Research & Papers

Benchmarking Large Language Models on Reference Extraction and Parsing in the Social Sciences and Humanities

Research reveals AI models fail on multilingual footnotes and historical references, requiring specialized adaptation.

Deep Dive

A new academic benchmark reveals a critical gap in how large language models handle scholarly citations, particularly in the Social Sciences and Humanities (SSH). Researchers from the University of Lausanne and EPFL evaluated models including DeepSeek-V3.1, Mistral-Small-3.2-24B, and Gemma-3-27B-it against the established GROBID pipeline. The test used three challenging datasets—CEX, EXCITE, and LinkedBooks—designed to reflect real-world SSH conditions where references are multilingual, buried in footnotes, and follow archaic formatting. The results show that while basic reference extraction is largely solved, the structured parsing of these messy citations remains a significant bottleneck due to model brittleness with noisy document layouts.

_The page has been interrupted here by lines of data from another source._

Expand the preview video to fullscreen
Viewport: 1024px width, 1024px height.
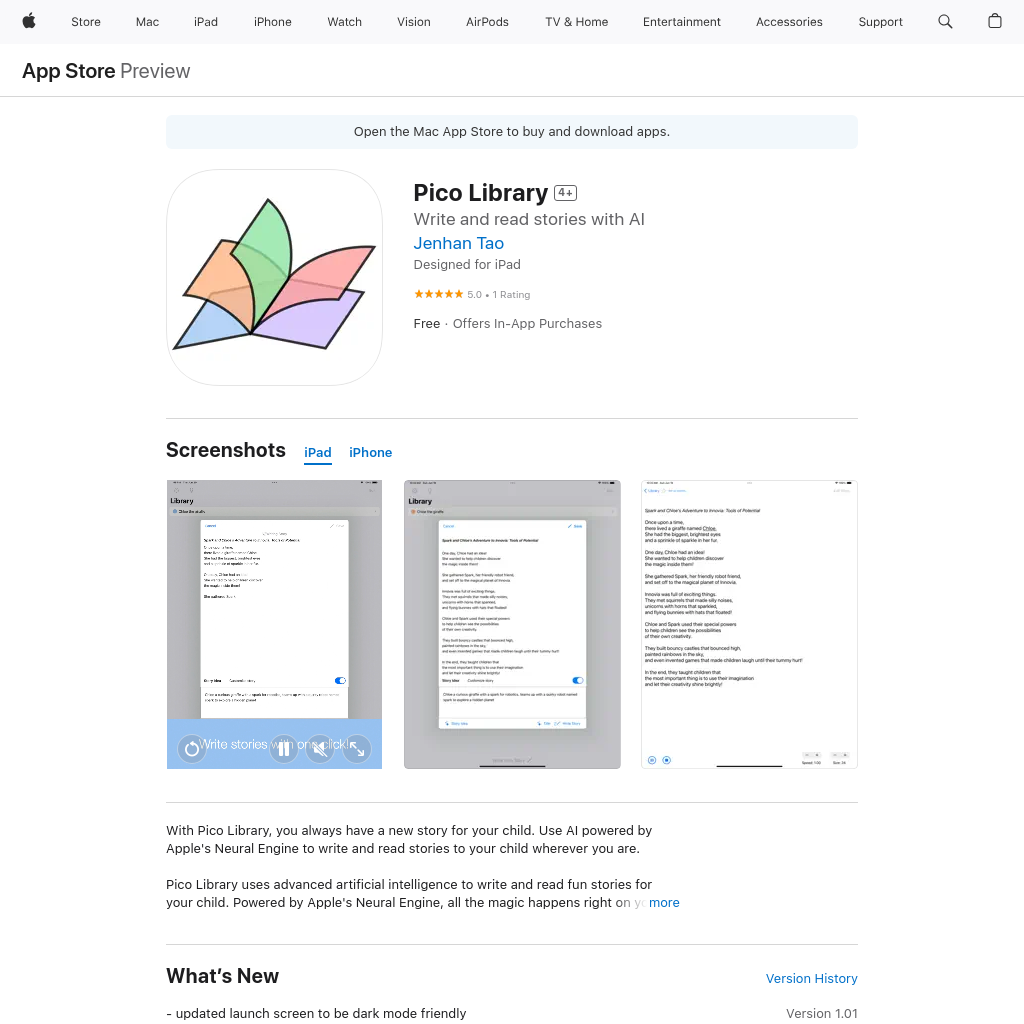pyautogui.click(x=356, y=747)
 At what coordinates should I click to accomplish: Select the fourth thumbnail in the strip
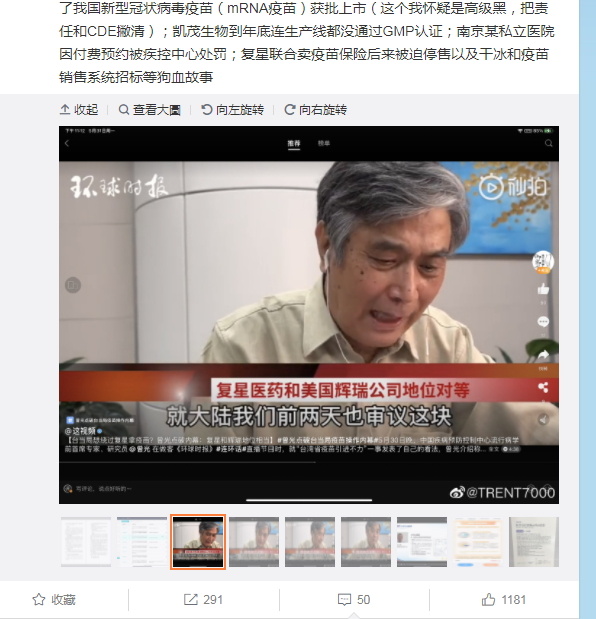tap(254, 542)
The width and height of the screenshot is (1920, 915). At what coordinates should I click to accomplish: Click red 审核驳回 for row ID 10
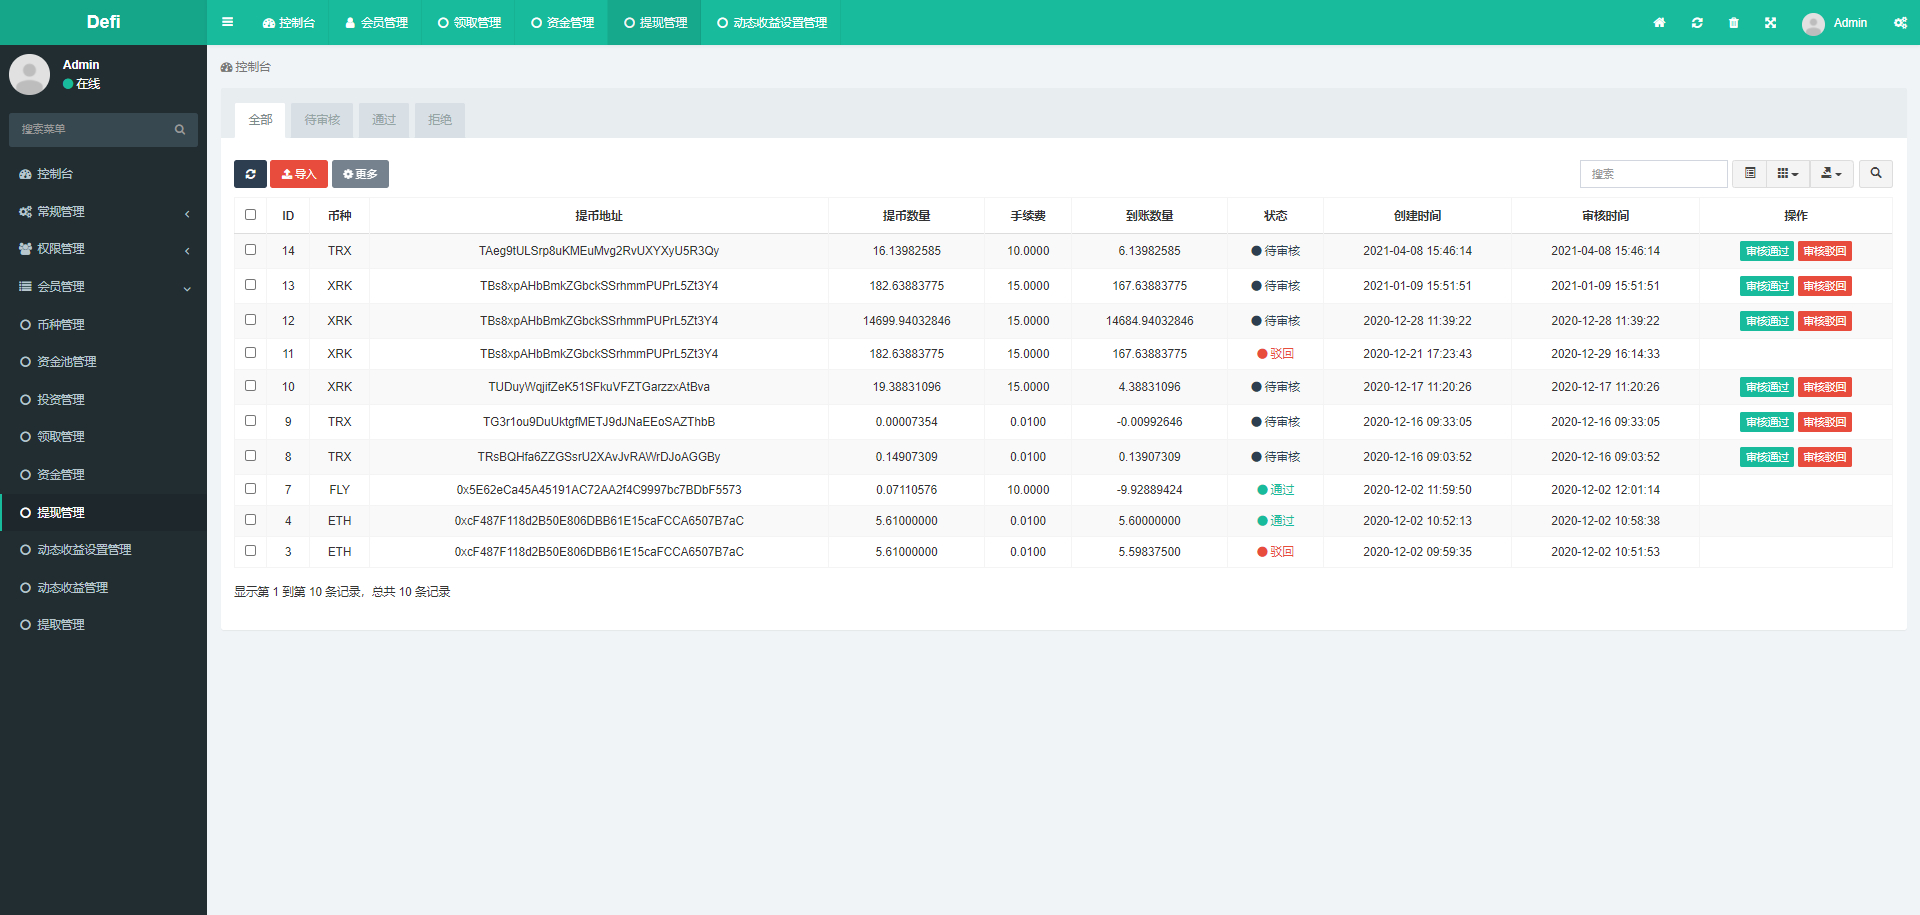[1824, 387]
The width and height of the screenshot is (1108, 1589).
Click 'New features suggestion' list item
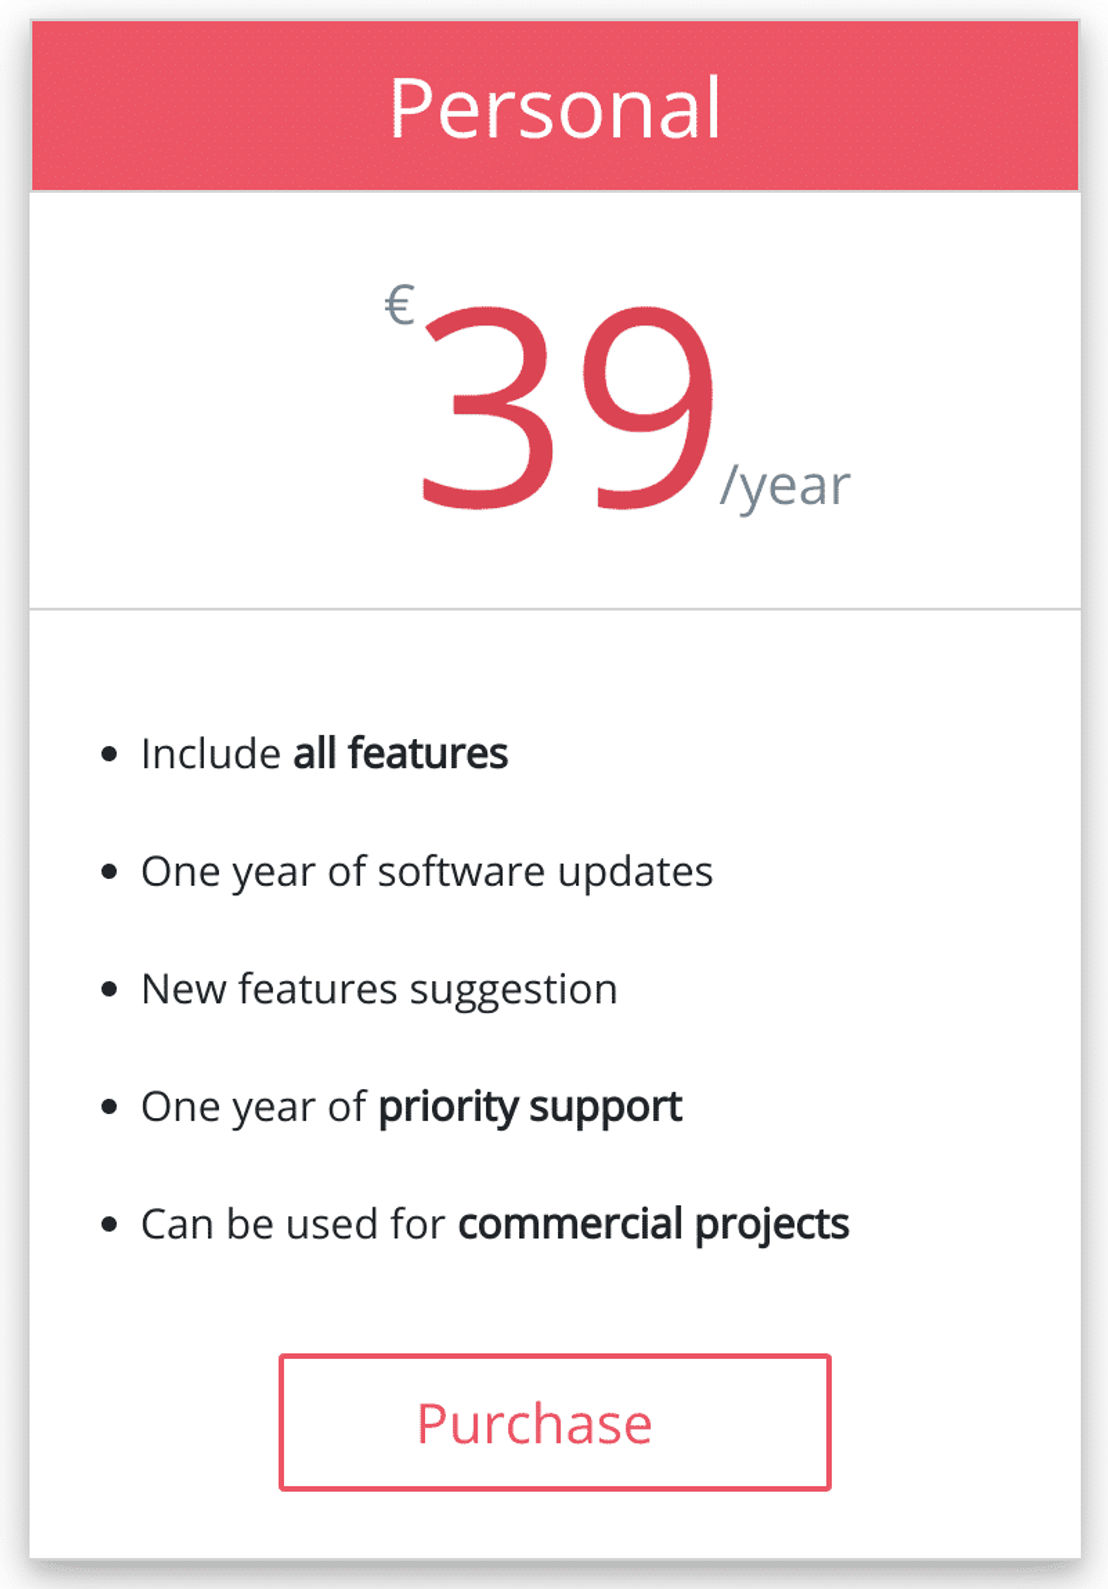click(x=379, y=990)
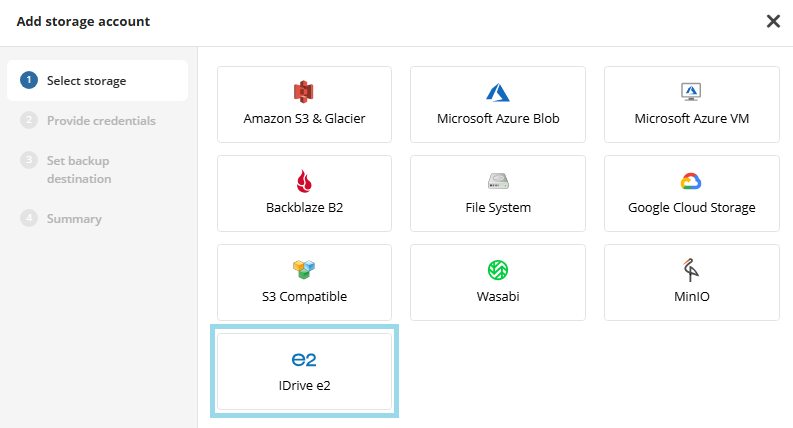The width and height of the screenshot is (793, 428).
Task: Go to the Provide credentials step
Action: [x=101, y=121]
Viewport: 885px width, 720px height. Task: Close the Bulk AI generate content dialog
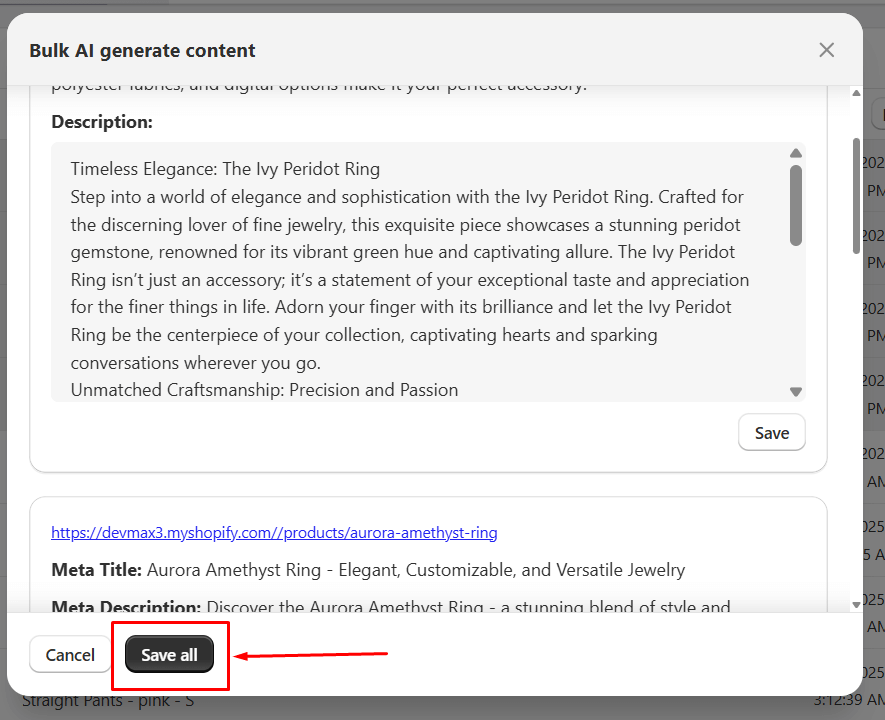826,49
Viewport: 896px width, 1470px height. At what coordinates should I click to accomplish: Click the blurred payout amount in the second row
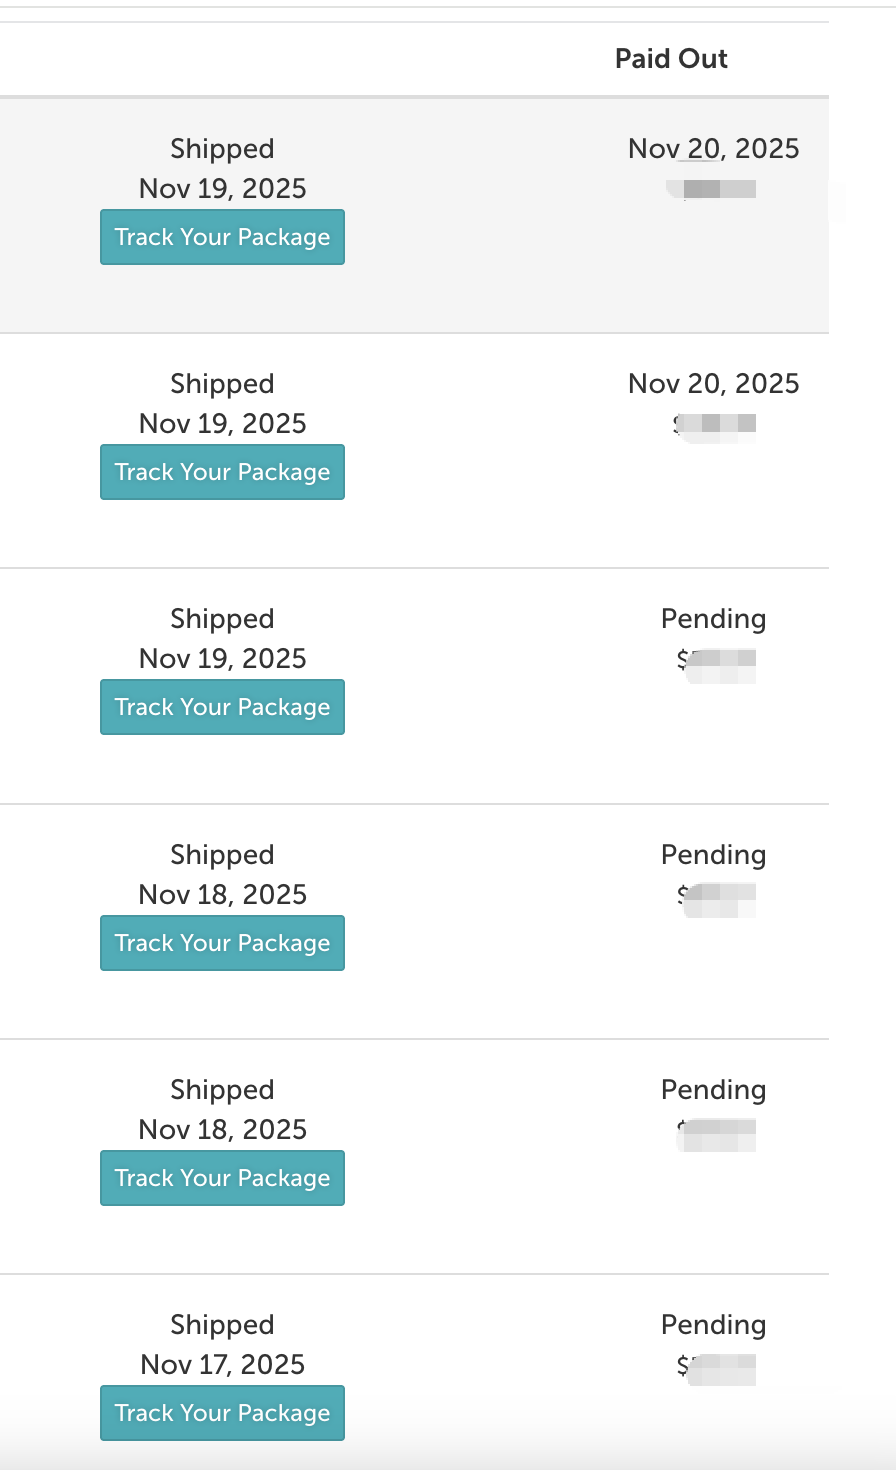coord(716,425)
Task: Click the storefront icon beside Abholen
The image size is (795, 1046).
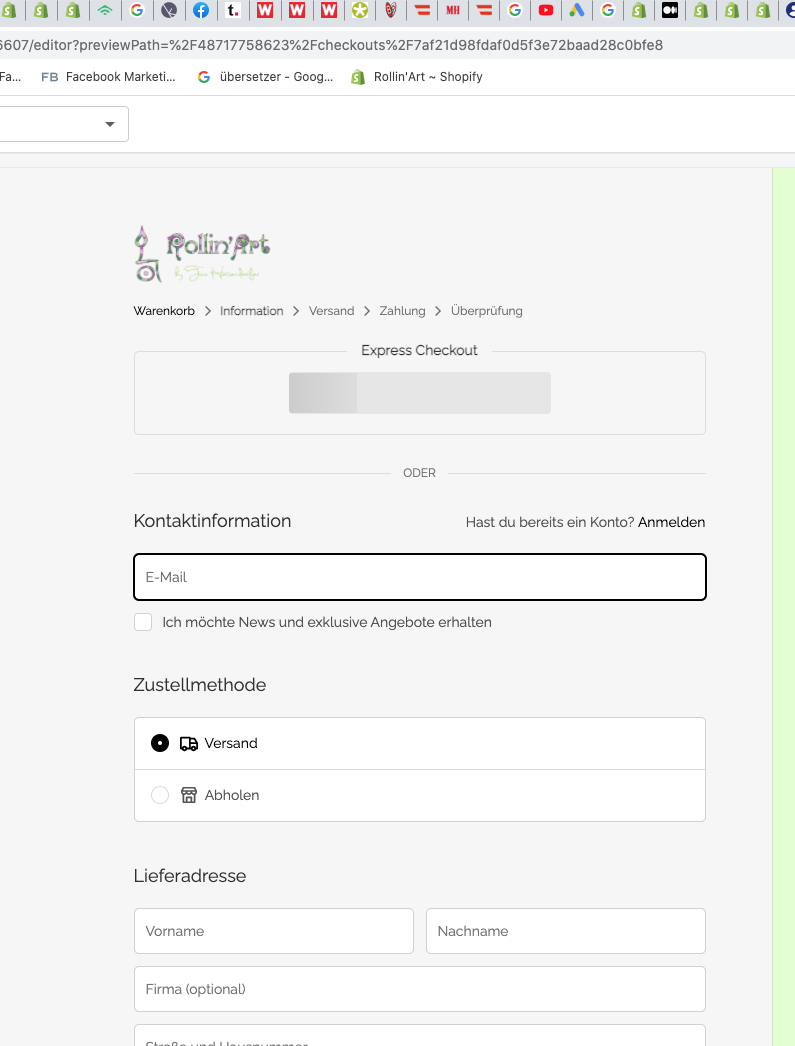Action: pyautogui.click(x=189, y=795)
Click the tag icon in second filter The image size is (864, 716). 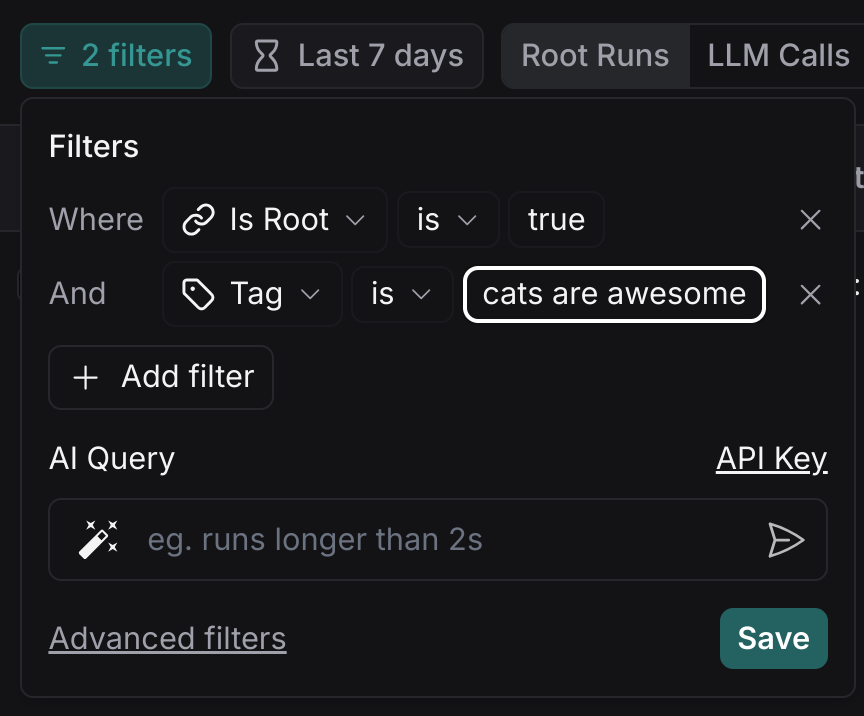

The study found that lightweight fine-tuning via LoRA adaptation provided consistent performance gains, especially on SSH-heavy tasks. More importantly, the researchers propose a pragmatic, hybrid deployment strategy. This involves routing well-structured, standard PDFs to the efficient GROBID system, while automatically escalating complex documents with heavy footnotes or multiple languages to more capable, task-adapted LLMs. This approach balances cost, accuracy, and robustness, moving beyond a one-size-fits-all model evaluation to a practical system design for real academic and publishing workflows.

Key Points
  • Benchmark tested LLMs (DeepSeek-V3.1, Gemma-3-27B-it) vs. GROBID on three multilingual SSH datasets with messy citations.
  • Parsing complex, footnote-heavy references remains a major bottleneck; basic extraction is near-solved.
  • Recommends a hybrid system: GROBID for clean PDFs, task-adapted LLMs (via LoRA) for complex, multilingual documents.

Why It Matters

This pushes AI tooling beyond clean STEM papers to handle the messy reality of global humanities research, enabling better knowledge graphs.